— start GIVEN ENTRIES —

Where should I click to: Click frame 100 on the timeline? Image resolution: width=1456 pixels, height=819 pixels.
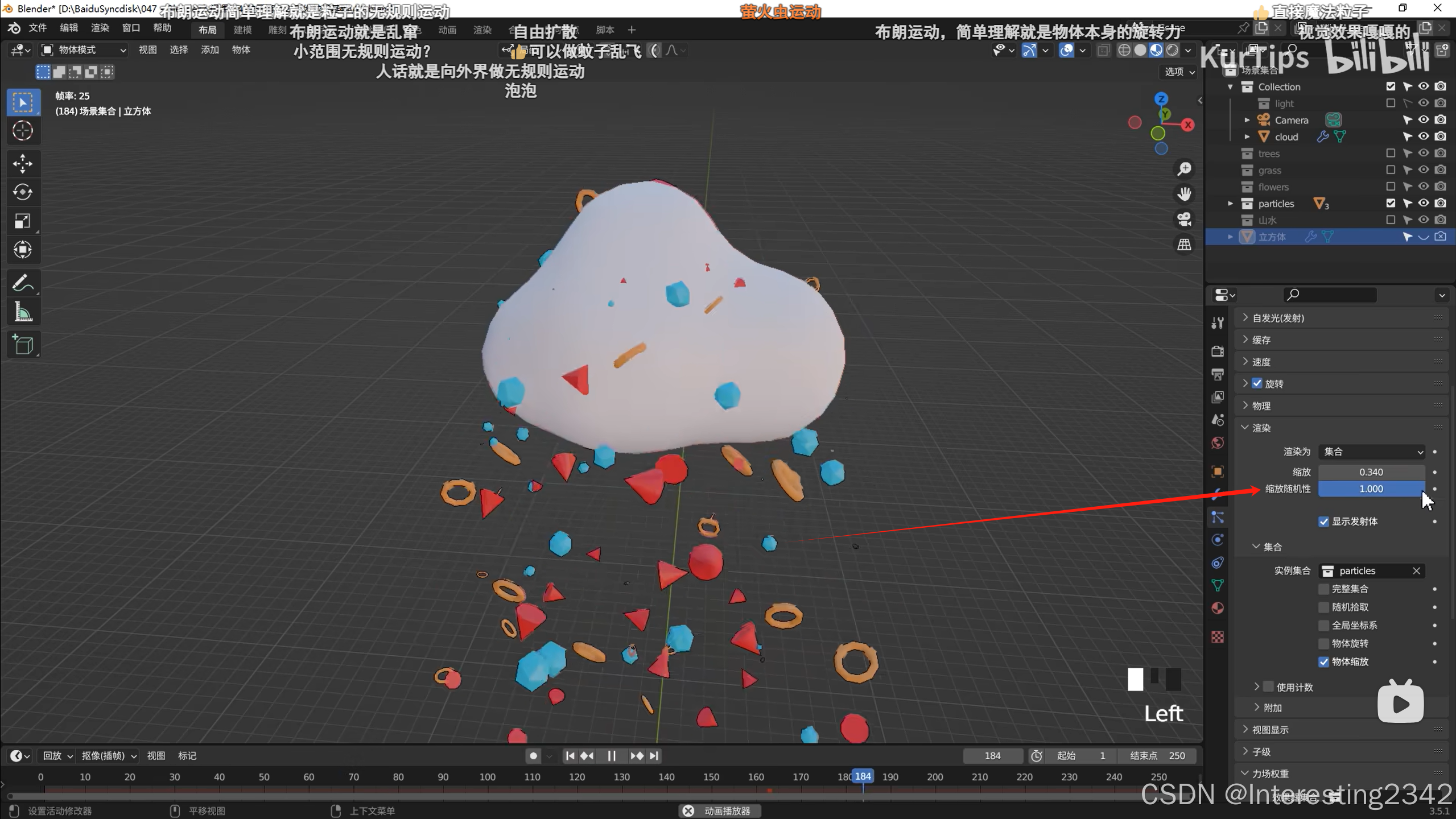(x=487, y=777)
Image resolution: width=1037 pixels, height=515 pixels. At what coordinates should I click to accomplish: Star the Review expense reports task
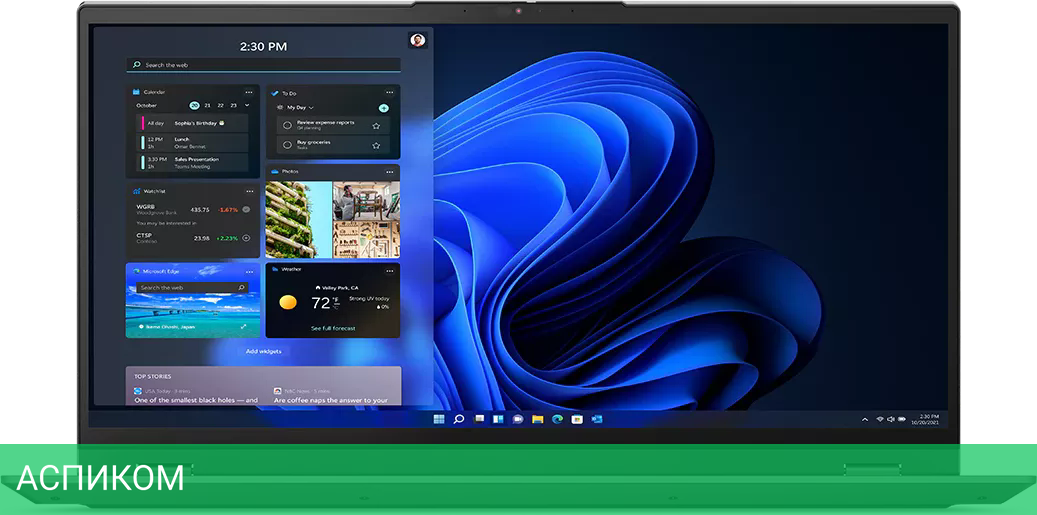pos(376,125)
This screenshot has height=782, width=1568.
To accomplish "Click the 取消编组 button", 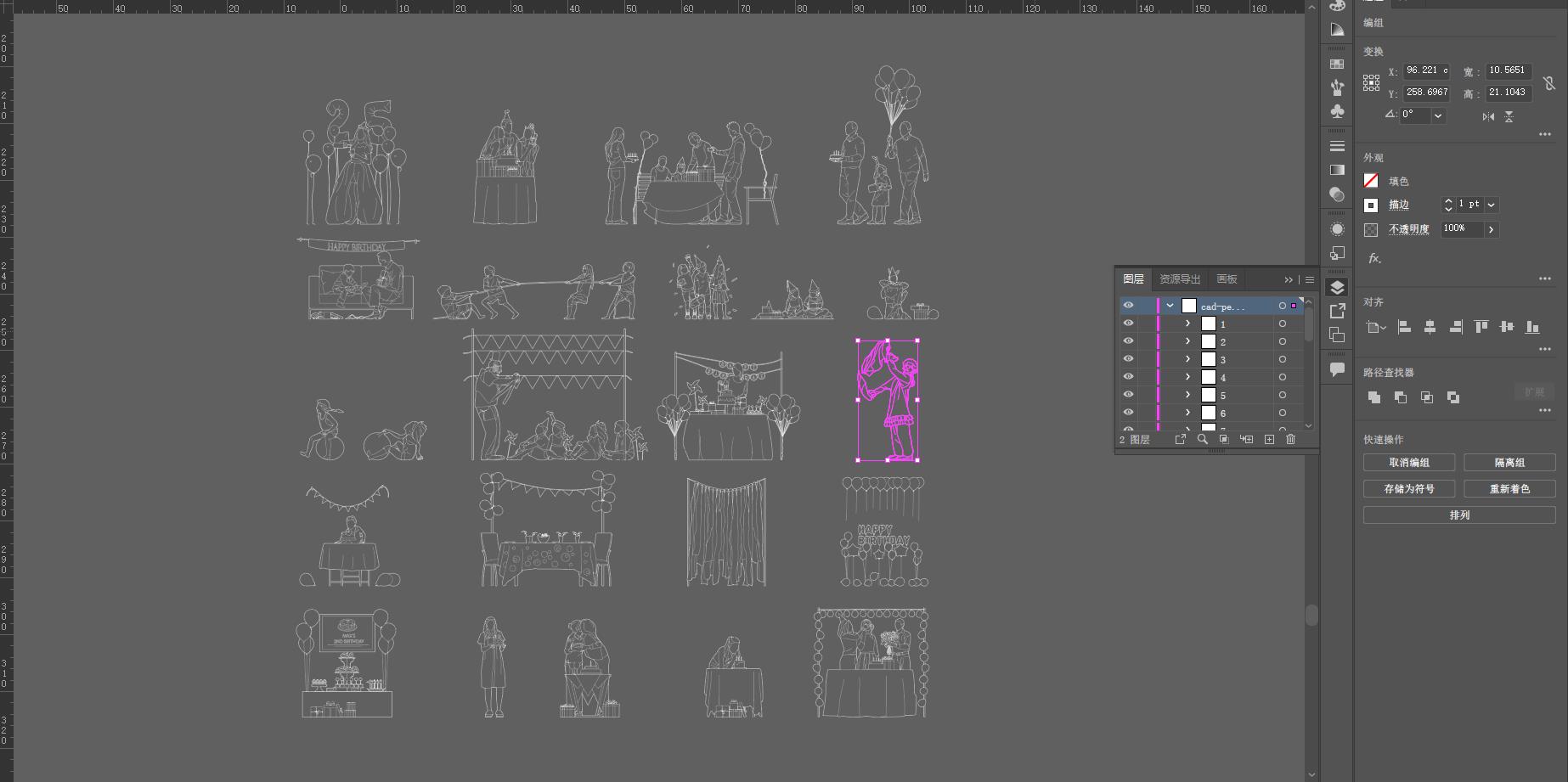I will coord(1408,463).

— end GIVEN ENTRIES —
— start GIVEN ENTRIES —

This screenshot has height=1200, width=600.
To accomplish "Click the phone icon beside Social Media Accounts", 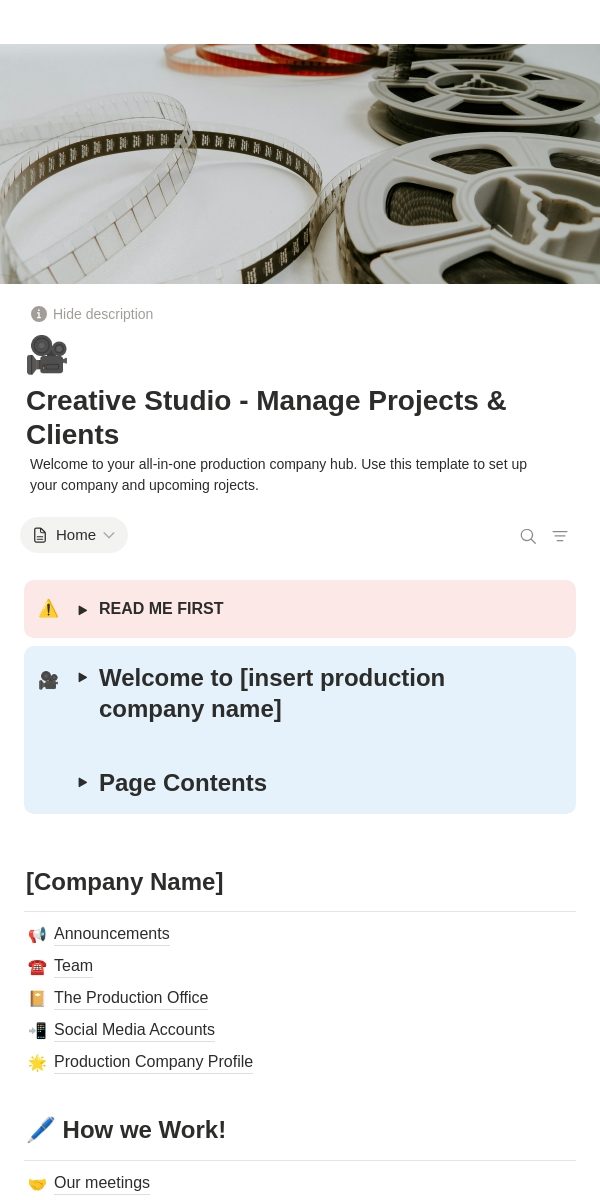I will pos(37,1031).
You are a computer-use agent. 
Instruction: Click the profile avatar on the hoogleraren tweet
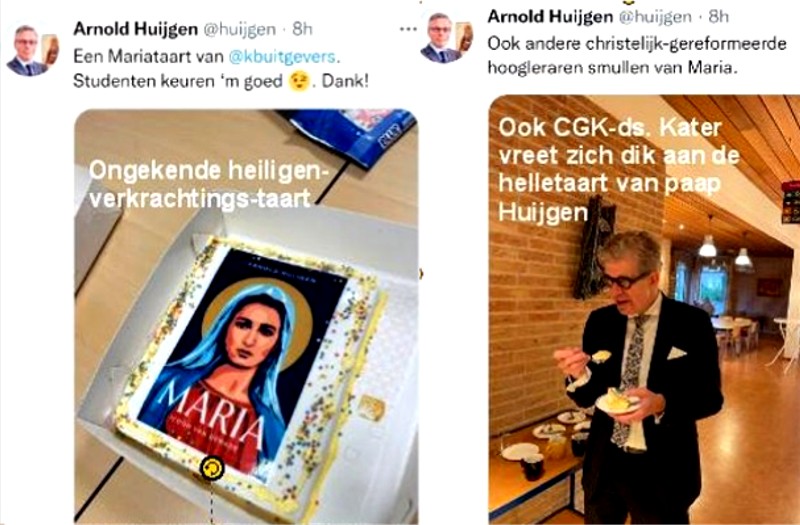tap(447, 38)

— end GIVEN ENTRIES —

● GIVEN EXERCISE:
Copy out every line in the data above that contains the string "width".

● RESULT:
Where should I click to: Click frame 100 on the timeline? Image resolution: width=1456 pixels, height=819 pixels.
Image resolution: width=1037 pixels, height=515 pixels. At what coordinates should I click to accomplish: Star the Review expense reports task
This screenshot has height=782, width=1568.
This screenshot has height=1200, width=600.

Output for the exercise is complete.